Вечером, по окончании работ, он позвонил ему из институтского кабинета, и, показательное обстоятельство, в той же степени, в какой происходила здесь хлопотливая душевная суетня, голос Петрыгина звучал с сытой и уверенной ясностью:
- А, это ты, советский Фарадей!.. читал, читал про тебя. Бросай к чертям своих рыб и приезжай. Вали как есть. Будут все свои и еще... - он назвал знаменитого иностранного пианиста, застрявшего на гастролях в Москве. - Что он делает из Листа, если бы ты слышал! Ах, подлец... Аналитиков не терплю, но у этого если буря - так это трактат по метеорологии, соловей - так ведь каждое перышко на нем разберешь. Ну, приезжай, будь душка! И потом, чуть не забыл, как ты устроился с квартирой? Осип пошел на уступки и скинул еще четыре тысячи... я его прижал, стрекулиста!
Слова его, разбрасываемые с торопливой и подозрительной щедростью, засорили весь провод; Сергею Андреичу некуда было вставить даже восклицания.
- Перестань, - впихнул он наконец одно. - У меня деловой разговор.
- Вот приезжай, и поболтаем. Погоди, я уронил запонку... где же она, черт! ах вот... нет. Да, кстати: лису-то я убил - богатейший зверь!
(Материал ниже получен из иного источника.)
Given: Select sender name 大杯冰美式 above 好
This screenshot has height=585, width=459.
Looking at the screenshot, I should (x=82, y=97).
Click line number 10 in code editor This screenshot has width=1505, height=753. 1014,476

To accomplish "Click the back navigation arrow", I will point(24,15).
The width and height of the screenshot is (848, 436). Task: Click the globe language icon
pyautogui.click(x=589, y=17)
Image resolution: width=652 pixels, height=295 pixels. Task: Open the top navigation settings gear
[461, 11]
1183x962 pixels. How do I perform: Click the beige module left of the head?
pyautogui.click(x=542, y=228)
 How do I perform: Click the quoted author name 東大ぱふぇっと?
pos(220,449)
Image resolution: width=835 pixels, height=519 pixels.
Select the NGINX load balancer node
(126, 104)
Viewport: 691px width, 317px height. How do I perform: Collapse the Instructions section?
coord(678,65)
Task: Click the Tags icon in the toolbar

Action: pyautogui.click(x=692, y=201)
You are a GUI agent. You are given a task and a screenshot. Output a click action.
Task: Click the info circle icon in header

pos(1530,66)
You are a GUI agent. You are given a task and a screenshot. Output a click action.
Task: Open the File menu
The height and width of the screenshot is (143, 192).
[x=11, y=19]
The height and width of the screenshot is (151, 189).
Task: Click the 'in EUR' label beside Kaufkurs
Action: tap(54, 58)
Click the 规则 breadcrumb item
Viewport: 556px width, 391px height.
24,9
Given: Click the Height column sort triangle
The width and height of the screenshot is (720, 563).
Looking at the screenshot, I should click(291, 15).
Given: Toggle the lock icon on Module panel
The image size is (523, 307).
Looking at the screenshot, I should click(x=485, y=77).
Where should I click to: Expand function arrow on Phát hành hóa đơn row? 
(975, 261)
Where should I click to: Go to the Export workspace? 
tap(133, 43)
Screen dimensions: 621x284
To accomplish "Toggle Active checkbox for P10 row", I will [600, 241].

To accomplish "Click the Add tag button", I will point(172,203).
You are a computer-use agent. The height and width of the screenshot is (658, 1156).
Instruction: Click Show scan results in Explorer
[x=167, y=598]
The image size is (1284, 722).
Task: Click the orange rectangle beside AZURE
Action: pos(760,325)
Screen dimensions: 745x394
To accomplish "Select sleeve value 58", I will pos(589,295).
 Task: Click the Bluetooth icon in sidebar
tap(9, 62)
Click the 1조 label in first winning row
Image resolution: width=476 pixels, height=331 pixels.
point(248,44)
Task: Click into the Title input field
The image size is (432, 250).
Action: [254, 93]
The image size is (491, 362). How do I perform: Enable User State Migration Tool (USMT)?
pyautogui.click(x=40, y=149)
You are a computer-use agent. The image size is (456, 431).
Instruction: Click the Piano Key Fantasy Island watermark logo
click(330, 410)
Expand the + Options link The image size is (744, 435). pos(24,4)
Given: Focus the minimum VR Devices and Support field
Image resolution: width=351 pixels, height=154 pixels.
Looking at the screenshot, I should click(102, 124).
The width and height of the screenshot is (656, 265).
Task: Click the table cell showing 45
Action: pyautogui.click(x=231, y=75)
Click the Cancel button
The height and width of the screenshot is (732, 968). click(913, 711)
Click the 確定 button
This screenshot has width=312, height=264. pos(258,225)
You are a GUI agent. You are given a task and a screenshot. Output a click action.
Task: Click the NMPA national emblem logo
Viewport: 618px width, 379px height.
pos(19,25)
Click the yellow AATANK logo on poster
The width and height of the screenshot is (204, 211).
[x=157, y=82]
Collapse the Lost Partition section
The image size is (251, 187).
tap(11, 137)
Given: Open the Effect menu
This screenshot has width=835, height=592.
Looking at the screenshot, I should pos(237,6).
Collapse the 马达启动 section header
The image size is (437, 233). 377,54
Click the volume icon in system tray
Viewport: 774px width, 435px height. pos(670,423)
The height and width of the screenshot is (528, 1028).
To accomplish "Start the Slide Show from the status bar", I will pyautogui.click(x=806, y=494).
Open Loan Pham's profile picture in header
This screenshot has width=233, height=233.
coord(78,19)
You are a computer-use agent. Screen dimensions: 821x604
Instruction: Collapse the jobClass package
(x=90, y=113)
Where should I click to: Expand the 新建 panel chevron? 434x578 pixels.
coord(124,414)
Шкурка за мною!
- Дело в следующем, - энергично приступил Скутаревский. - Я настоятельно и уже в последний раз прошу оставить Арсения в стороне от твоих предприятий.
Последовала краткая пауза, Петрыгин молчал, ноне клал трубку: возможно, он все еще искал отскочившую запонку.
- Не разумею, о чем ты... во всяком случае, этот разговор не для телефона.
- ...или я расшифрую тебя к чертовой матери! - с бешенством заключил Скутаревский.
Петрыгин несколько оправился от первого удара:
- Мне трудно говорить с тобой в таком блатном тоне. Ты что, запил, что ли?
И опять чрезвычайная по напряженности наступила тишина. Провод был чист, и, представлялось, неисчислимые электронные орды на нем ждут лишь сигнала, чтобы ринуться криком или бранью в ту или иную сторону. Порывами было слышно в трубке одышливое кряхтенье Петра Евграфовича; возможно - уже стоя на коленях, он шарил по полу свою запонку. Кто-то пришел к нему, и хозяин пробурчал в сторону: "А, входи, входи, не наступи только... я потерял одну вещицу". И затем снова нуднейшее длилось молчанье.
- Так вот, - без прежней благозвучности заскрипел петрыгинский голос. И если бы на амперы и омы перевести его ярость, провод докрасна нагрелся бы от перегрузки. - Ничем не могу помочь тебе, ты уж сам... Я уже советовал тебе: ты - голову меж колен, да и посеки, посеки молодого человека веничком: на то и власть родительская!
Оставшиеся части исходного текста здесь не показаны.